Primeiro judeu a presidir tanto o Senado como o Congresso, Davi Alcolumbre destacou a importância histórica e simbólica da iniciativa, que homenageia a relação entre os dois países. Ele lembrou que a escolha da data está associada à instalação da primeira representação diplomática brasileira em território israelense, em 1951, e reforçou que o projeto havia sido apresentado há mais de 10 anos pela então presidente Dilma Rousseff, mas só agora foi aprovado e promulgado.

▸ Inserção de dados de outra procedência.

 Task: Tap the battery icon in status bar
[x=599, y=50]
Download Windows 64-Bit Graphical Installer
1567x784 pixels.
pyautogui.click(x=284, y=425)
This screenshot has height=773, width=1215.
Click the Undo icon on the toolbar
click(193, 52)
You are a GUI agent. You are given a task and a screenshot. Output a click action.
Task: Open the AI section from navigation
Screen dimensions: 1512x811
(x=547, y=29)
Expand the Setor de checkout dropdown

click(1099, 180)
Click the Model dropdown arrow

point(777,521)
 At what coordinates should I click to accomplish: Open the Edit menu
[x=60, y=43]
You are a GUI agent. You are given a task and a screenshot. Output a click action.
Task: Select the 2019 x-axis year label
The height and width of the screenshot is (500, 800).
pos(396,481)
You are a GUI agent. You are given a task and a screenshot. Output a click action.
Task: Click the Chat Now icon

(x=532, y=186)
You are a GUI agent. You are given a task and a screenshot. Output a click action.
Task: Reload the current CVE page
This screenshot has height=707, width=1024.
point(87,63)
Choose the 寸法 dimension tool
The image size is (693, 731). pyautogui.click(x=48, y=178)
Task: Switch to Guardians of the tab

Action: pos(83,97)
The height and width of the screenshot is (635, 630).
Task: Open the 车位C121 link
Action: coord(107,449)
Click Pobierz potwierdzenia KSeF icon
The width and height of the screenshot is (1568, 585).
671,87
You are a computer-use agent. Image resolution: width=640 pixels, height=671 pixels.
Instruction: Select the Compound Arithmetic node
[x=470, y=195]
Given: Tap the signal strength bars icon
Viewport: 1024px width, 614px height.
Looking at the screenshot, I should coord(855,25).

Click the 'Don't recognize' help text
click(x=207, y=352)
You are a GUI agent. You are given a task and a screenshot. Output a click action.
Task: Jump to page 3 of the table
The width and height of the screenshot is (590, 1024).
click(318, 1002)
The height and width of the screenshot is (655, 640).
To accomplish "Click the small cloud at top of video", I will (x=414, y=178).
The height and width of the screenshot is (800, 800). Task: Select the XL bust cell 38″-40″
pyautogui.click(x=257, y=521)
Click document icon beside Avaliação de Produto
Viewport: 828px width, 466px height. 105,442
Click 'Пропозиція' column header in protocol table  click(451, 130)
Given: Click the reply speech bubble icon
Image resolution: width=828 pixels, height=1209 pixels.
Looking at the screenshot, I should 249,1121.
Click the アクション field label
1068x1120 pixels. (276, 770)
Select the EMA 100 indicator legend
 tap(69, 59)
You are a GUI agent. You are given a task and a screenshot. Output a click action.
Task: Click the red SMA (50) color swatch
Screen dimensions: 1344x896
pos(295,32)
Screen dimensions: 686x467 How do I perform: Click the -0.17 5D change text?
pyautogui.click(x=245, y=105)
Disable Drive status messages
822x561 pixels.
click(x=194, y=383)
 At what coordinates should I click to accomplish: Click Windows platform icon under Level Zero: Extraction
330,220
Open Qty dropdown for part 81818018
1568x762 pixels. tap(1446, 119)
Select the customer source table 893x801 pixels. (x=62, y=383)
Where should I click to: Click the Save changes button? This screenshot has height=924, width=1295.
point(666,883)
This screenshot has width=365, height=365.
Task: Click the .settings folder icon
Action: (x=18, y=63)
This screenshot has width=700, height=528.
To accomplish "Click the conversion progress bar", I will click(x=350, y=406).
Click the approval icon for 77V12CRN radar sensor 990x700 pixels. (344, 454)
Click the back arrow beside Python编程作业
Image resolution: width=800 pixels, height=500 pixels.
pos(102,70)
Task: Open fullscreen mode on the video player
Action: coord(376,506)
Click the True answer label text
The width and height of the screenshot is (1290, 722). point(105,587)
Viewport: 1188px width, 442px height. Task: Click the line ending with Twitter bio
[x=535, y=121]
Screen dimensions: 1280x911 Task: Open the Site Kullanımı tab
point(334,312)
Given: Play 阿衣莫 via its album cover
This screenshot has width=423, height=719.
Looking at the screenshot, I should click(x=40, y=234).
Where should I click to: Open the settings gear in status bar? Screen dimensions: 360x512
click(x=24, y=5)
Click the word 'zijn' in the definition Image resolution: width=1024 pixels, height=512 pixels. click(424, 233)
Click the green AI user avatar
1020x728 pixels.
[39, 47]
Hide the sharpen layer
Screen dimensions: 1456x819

— Ao longo desse tempo, nunca se perdeu o sentido dessa homenagem. Reconhecer a importância da comunidade judaica no Brasil é fortalecer os laços históricos do Brasil, dos brasileiros, com Israel. A nova lei vai além da diplomacia; ela reconhece e valoriza a contribuição histórica, cultural e social da comunidade judaica do Brasil, uma comunidade vibrante, plural e profundamente enraizada em nosso tecido nacional — declarou o senador.

Davi agradeceu o apoio dos parlamentares à proposta e reiterou a importância da amizade e da cooperação internacional. Também destacou o apoio de Israel em momentos difíceis para o Brasil, como nas operações de resgate em Brumadinho, e disse que o gesto do Congresso é uma mensagem de solidariedade e paz. Ele ressaltou ainda que a celebração reforça o compromisso brasileiro com a amizade entre os povos, a convivência pacífica e a cooperação internacional em áreas fundamentais como ciência, inovação, cultura e desenvolvimento. 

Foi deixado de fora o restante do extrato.